MURRELLS INLET, S.C. - The ad in the local paper makes it sound like a one-time thing: Blackmoor Golf Course is celebrating its 15th anniversary on the 15th of the month with free food and discount tee times.
Better mark the date, you think. Anniversaries don't come every day.
That's true. But at Blackmoor, they did come every month. To celebrate its 15th, the golf course held a party for golfers on the 15th of every month of 2006.
Not that the locals were surprised. That's just how this reasonable course down the street from TPC Myrtle Beach rolls.
"If we last another five years maybe we'll have the 20th on the 20th of every month," assistant professional Steve Franczi said.
There's no pretence at Blackmoor. They'll even make gallows jokes about the volatility of the Myrtle Beach golf scene. But the course has stuck around long enough to celebrate anniversaries for good reason. It's a very playable Gary Player design that doesn't try to be what it's not and focuses on what golfers care about.

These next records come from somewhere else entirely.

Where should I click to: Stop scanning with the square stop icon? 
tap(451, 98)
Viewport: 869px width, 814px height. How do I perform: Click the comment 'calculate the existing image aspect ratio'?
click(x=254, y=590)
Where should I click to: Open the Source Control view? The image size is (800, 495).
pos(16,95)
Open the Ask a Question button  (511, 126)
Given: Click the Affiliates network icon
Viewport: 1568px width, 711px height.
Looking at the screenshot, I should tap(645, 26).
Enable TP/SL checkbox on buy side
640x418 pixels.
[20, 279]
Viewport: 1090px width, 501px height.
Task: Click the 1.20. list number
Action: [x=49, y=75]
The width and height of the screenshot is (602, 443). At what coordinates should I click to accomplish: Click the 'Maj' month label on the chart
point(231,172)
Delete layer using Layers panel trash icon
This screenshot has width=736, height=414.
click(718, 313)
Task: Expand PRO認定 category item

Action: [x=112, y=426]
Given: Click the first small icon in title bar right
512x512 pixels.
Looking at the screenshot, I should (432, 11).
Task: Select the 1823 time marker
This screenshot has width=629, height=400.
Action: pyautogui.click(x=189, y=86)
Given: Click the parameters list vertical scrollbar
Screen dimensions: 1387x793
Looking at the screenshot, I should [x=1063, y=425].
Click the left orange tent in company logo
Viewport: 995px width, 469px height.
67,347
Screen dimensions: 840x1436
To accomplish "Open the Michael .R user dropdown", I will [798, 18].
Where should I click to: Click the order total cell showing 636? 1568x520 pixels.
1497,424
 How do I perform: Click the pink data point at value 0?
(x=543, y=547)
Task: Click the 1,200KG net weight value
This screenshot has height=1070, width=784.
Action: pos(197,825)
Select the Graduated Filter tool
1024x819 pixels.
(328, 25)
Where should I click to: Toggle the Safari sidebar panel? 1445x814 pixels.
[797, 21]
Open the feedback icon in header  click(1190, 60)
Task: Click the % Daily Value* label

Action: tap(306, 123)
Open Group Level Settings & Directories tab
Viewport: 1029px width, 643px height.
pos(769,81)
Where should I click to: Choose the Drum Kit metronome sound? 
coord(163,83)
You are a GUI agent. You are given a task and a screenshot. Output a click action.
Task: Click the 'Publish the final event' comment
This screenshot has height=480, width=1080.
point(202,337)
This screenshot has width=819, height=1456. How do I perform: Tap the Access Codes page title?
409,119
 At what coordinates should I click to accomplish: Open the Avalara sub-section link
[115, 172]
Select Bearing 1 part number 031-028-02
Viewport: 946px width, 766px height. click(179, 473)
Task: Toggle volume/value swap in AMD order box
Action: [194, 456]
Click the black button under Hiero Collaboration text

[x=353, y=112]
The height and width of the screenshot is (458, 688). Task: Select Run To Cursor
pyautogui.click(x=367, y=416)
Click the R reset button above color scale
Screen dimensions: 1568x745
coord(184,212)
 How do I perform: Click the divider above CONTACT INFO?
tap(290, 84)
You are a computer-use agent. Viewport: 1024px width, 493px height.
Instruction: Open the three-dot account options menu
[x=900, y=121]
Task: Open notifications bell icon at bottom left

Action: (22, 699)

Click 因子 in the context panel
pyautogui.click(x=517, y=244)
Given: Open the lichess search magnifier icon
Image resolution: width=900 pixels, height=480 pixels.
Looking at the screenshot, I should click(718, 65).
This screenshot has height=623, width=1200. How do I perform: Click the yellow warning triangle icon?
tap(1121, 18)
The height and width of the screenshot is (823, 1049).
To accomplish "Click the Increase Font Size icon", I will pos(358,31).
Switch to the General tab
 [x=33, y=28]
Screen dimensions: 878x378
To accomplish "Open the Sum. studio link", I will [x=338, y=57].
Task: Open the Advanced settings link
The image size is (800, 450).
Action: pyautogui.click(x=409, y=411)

Like greens that are as consistent as Cal Ripken.
"We get a lot of comments on our greens," Franczi said. "Right now they're putting between 10 and a half and 11 on stimpmeter. We take a lot of pride in our greens. We like to say, 'Friends don't let friends putt on bad greens.'"
They also apparently don't let you hit straight, boring golf shots. Player filled Blackmoor with doglegs. There are so many left-to-rights your body might start to list to one side.
Player is anything but showy at Blackmoor, but he does display some outside-the-box thinking - say, starting off with two par 3s in the first four holes. It's refreshing to not begin with a par-4 marathon like at so many courses.
Then there's No. 8. This par 4 has alternate fairways. You can go left for an easier but longer (371 yards) route to the green or right for a 290-yard straight shot at the flag, over a waste area and into a narrow, tree-lined landing window.
You wanted risk/reward? The only thing missing is the models in short skirts holding steel suitcases and Howie Mandel screaming, "Deal or no deal?"
"This is my favorite hole," local golfer Rita Lardner said. "It's like two golf holes with the different ways you can play it." (And she's committed to learning all No. 8's tricks, sneaking back to the course after the pros left this day to play it a few more times.)
Secluded in low-country marshland it's not. Several holes run right behind a big condo building, others weave through a subdivision.
No. 2, an enjoyable par 3 with bunkers all around a hill green, is a short putt away from someone's backyard grill. Families watching TV could catch your golf reality show from their living room instead.
That said, Blackmoor is extremely walkable. There seems to be an almost leisurely pace about the place. Even if there are signs declaring Slow play no way. It's not a race, but speed matters.
You may want to linger a little on the closing stretch. Nos. 14 and 16 are nice, sharp doglegs around water, the former offering a view of most of the course. The short par-5 finisher has more water, and a big tree, near the green; this is the most scenic part of Blackmoor.
"After No. 13 is the strength of the course," Franczi said.
Actually, the strength of Blackmoor is its relaxed atmosphere, its appreciation for a good party and free food once a month. A cooler would seem anything but out of place.
Blackmoor is not a course you plan a Myrtle Beach golf trip itinerary around. It's not a course you're going to brag about having played. But it is a course that can improve your trip.
Slot Blackmoor as one of your budget rounds between showcase tracks such as Barefoot Resort Fazio and you'll have a strong week indeed. Technically this might be a celebrity design (although Player doesn't set golfers' hearts aflutter like Nicklaus, Fazio or Dye), but it's far from celebrity-priced.
The course conditions aren't spectacular. During an early-winter play there was plenty of dormant brown grass on the edges of fairways and around bunkers. The muted green is strikingly different from what you'll see over at TPC Myrtle Beach.
But then, so are the prices. You can get on Blackmoor for $32.45 in down times, and rates max out at $97 during Myrtle Beach's high season (mid-March to early April).
Myrtle Beach has tons of hotels but not many of the upscale ones many seasoned travelers expect. If you lean that way, the Marriott Grand Dunes is the class of the field, but the Sheraton Myrtle Beach Convention Center is in the same league (minus the ocean access) and often much cheaper.
When a famous athlete goes into food - especially pricey chain-restaurant food - you expect the worst. But Greg Norman's Australian Grille (843-361-0000) delivers surprisingly tasty selections. The salmon salad is particularly good. The prices are more reasonable at lunch, and the patio views over the water are better then too.
Blackmoor's web site, www.blackmoor.com, has live web-cam views of the 18th green.